Common Errors and How to Fix Them

  • "My chapters don't show up in the table of contents" — The headings were styled as plain bold text. Reopen the ODT, apply Writer's Heading 1/Heading 2 styles to each chapter title, and convert again.
  • "Images are in the wrong place or squeezed" — A floating or wrapped image lost its anchor during reflow. Re-anchor images as "as character" or "to paragraph" in Writer so each one stays with its paragraph.
  • "My carefully designed pages look plain" — That is reflow working as intended, not a conversion fault. Columns, frames, and precise spacing are print-layout features with no equivalent in a reflowable ebook. If the design matters more than re-flowable text, convert to a fixed layout with ODT to PDF instead.
  • "The EPUB won't open on my Kindle" — Older Kindles don't read .epub directly off the filesystem. Use Amazon's Send to Kindle (web, app, or email) — it accepts EPUB and converts it to the Kindle format on Amazon's side. See the section below for the size limits.

When This Doesn't Work

EPUB is the right target for novels, reports, essays, and other mostly-flowing text. It is the wrong target for anything where the visual layout is the point — magazine spreads, brochures, forms, worksheets, sheet music, or documents with multi-column pages and precise positioning. Reflow discards that layout, so the ebook will look stripped down no matter how the source was designed. For those, keep the fixed page layout with ODT to PDF. If you only need an editable Word copy rather than an ebook, use ODT to DOCX. Files are uploaded over an encrypted connection, processed on our servers, and deleted automatically a few hours after conversion — no sign-up, no watermark, never shared or made public.

Frequently Asked Questions

Can I send the converted EPUB to a Kindle?

Yes. Amazon's Send to Kindle (web uploader, desktop and mobile apps, or your @kindle.com email address) accepts EPUB and converts it to the Kindle format automatically. Through email the file must be 50 MB or smaller; the Send to Kindle web and app uploads allow files up to 200 MB. Note that Amazon no longer accepts the older MOBI format, so EPUB is now the format to send.

Will my ODT's page layout and page numbers carry over to the EPUB?

No. EPUB is reflowable, so it has no fixed pages — text re-wraps to each reader's screen and font size. Headers, footers, page numbers, multi-column sections, and exact page breaks are dropped or flattened during conversion. Body text, headings, lists, links, and images are preserved. If you need the exact page layout, convert to ODT to PDF instead.

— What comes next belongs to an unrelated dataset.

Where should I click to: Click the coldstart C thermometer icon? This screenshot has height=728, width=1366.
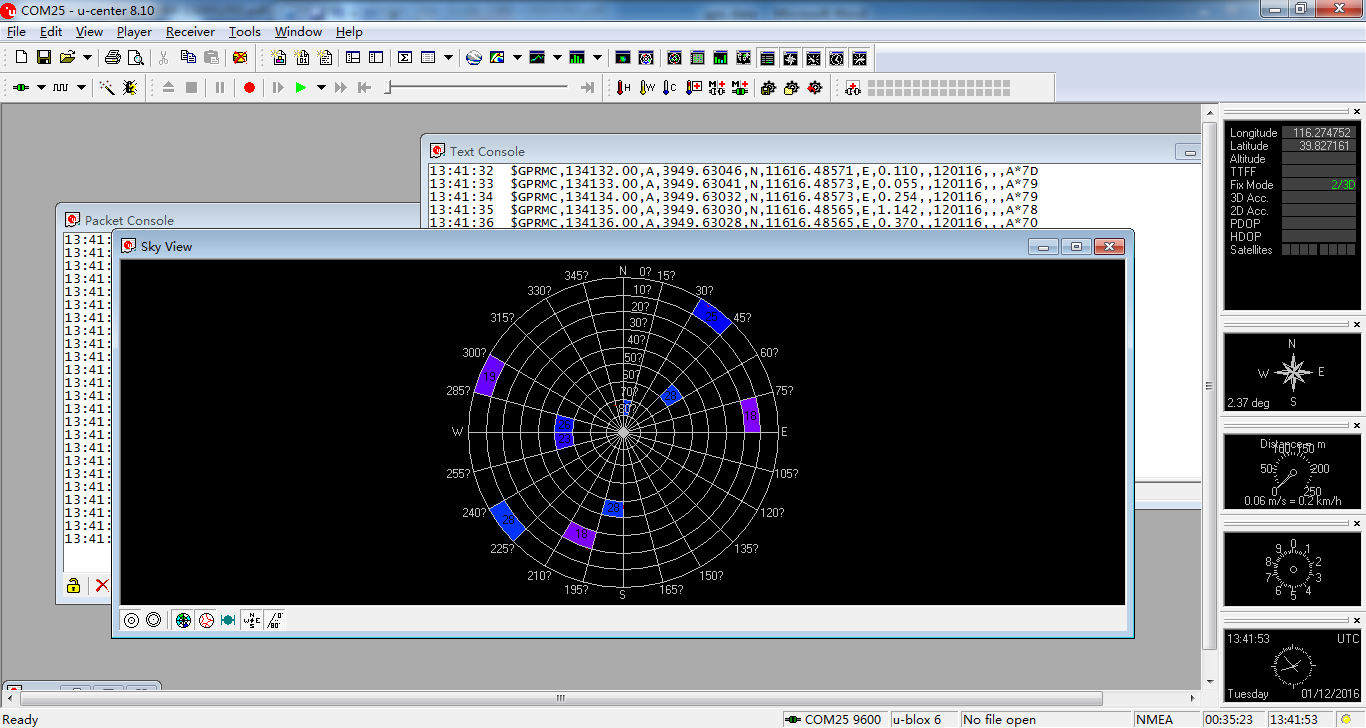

How does the converter build the ebook's table of contents?

It reads the paragraph styles in your ODT. Titles styled with Writer's Heading 1, Heading 2, and so on become entries in the EPUB's navigation document. Text that is merely enlarged and bolded is treated as ordinary text and produces no navigation entry, so apply real heading styles before converting.

What happens to the fonts I used in Writer?

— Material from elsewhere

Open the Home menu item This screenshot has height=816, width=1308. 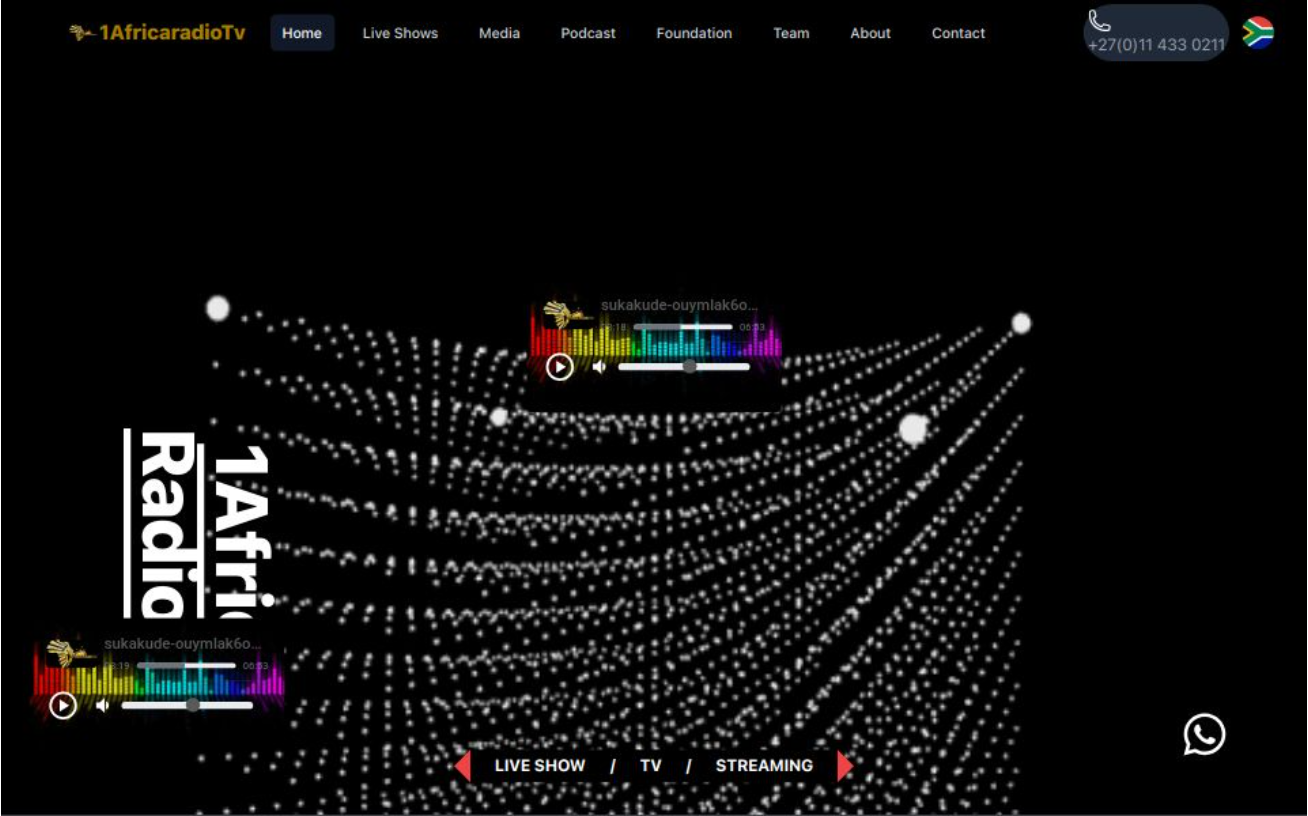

Fonts are not guaranteed to travel with the ebook, and most e-readers let the reader pick their own typeface and size regardless. Treat your document's font choices as a starting point rather than a fixed design — the reader's device has the final say over how the text looks.

Which EPUB version does this produce, and what readers open it?

It outputs an EPUB 3 package — a ZIP-based OCF container of XHTML and CSS, the structure defined by the W3C EPUB 3.3 Recommendation. EPUB 3 opens in Apple Books, Kobo, Google Play Books, Calibre, and most current e-readers; for Kindle, route it through Send to Kindle as described above.

Does converting back and forth lose anything?

Going ODT to EPUB is a one-way simplification: the ebook keeps your text and structure but discards print-layout formatting, so converting the EPUB back to a document will not restore the original page design. In our testing, a heading-styled ODT report converts to a cleanly navigable EPUB, but a multi-column, frame-heavy ODT loses that layout entirely — keep your original .odt as the master copy and convert from it whenever you need a different format.